### What is asked
Quote every line of the listing below word for word, omitting the pictures.

------------------------------------------------------------

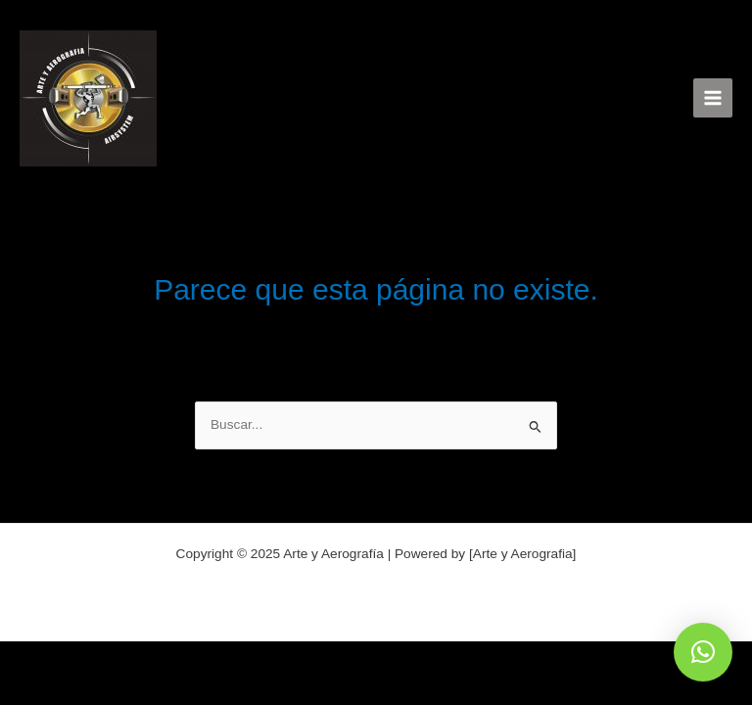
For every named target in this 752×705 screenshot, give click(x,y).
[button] (703, 652)
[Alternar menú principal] (713, 98)
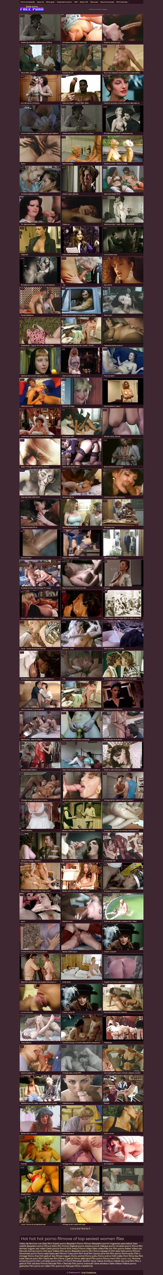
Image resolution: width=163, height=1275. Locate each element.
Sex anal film (127, 1261)
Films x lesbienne (83, 1266)
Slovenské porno (28, 1253)
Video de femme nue (30, 1243)
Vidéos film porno (62, 1251)
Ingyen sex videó (37, 1248)
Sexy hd (40, 2)
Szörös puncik (92, 1246)
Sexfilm (86, 1261)
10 (87, 1229)
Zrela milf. (84, 2)
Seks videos (115, 1263)
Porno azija (43, 1253)
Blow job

------------------------------------------------------------

### Task answer
For every named target in this 752×705 screenshot, give click(x,y).
[button] (703, 652)
[Alternar menú principal] (713, 98)
Image resolution: width=163, height=1275. Locate each element.
Sex anal film (127, 1261)
Films x lesbienne (83, 1266)
Slovenské porno (28, 1253)
Video de femme nue (30, 1243)
Vidéos film porno (62, 1251)
Ingyen sex videó (37, 1248)
Sexy hd (40, 2)
Szörös puncik (92, 1246)
Sexfilm (86, 1261)
10 (87, 1229)
Zrela milf. (84, 2)
Seks videos (115, 1263)
Porno azija (43, 1253)
Blow job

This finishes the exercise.